Il ne convient pas, dans les circonstances particulières de l’espèce, de tenir compte au niveau des dépens de la suppression de certaines condamnations sous astreinte et de l’application du droit de la mitoyenneté.
Il est statué sur les frais hors dépens d’appel comme indiqué au dispositif du présent arrêt.
PAR CES MOTIFS,
La Cour,
Confirme le jugement entrepris à l’exception de ses dispositions concernant la condamnation à l’exécution sous astreinte des travaux de réhabilitation du mur mitoyen et du mur pignon préconisés par l’expert A.
Statuant à nouveau de ce chef :
Condamne le syndicat des copropriétaires du XXX à faire exécuter à ses frais les travaux de pose de 'chapeaux chinois’ pour protéger les mitrons des conduits de fumée situés au-dessus de l’appartement C à raison d’un chapeau par mitron.

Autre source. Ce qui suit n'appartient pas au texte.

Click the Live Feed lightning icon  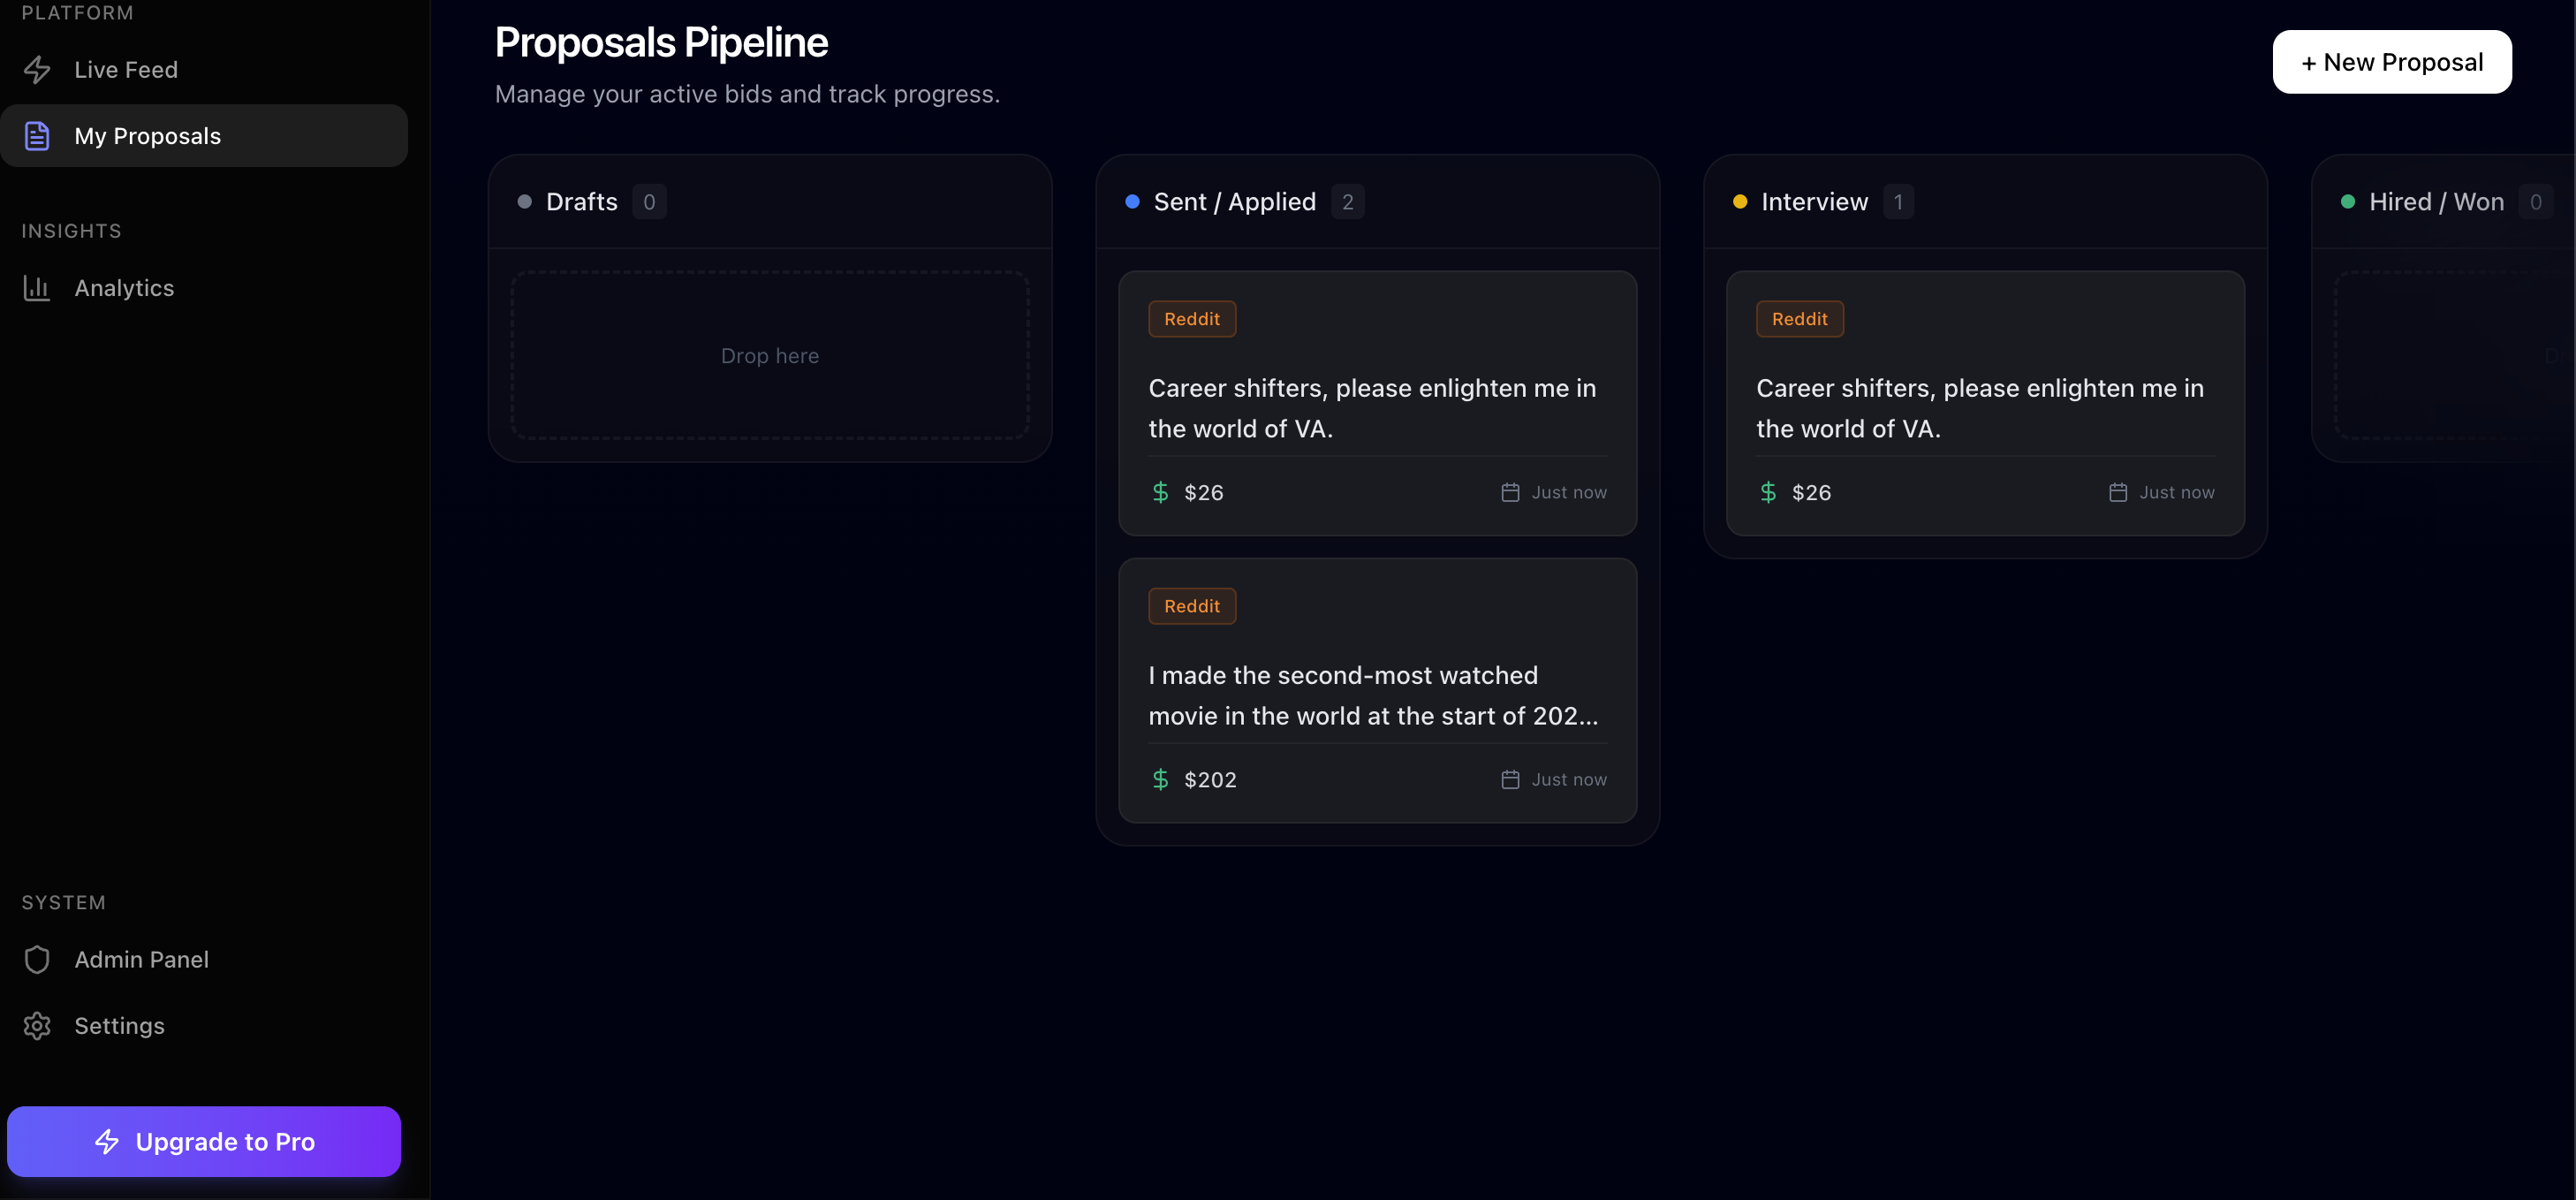point(37,70)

Dit qu’à défaut d’obtempérer, le syndicat des copropriétaires du XXX y sera contraint par une astreinte de 230 € par jour de retard qui courra à l’expiration d’un délai de trois mois partant du jour de la signification du présent arrêt.
Ajoutant :
Vu l’article 655 du Code civil,
Condamne le syndicat des copropriétaires du XXX à payer au syndicat des copropriétaires du XXX la somme de 7.048,98 € TTC produisant intérêts au taux légal à compter du jour du présent arrêt.
Dit que la condamnation confirmée au paiement de la somme de 10.497,25 € profite à Monsieur C et à Madame B, les deux bénéficiaires de cette somme ayant à se la répartir entre eux à l’amiable.
Condamne le syndicat des copropriétaires du XXX à payer à Monsieur C et à Madame B chacun une somme de 1.500 € au titre des frais hors dépens d’appel, et ce sans recours contre le co-responsable.
Rejette les demandes autres plus amples ou contraires.
Condamne in solidum les deux syndicats des copropriétaires aux dépens d’appel qui pourront être recouvrés conformément à l’article 699 du Code de procédure civile et qui dans leurs rapports seront répartis conformément au partage de responsabilité confirmé.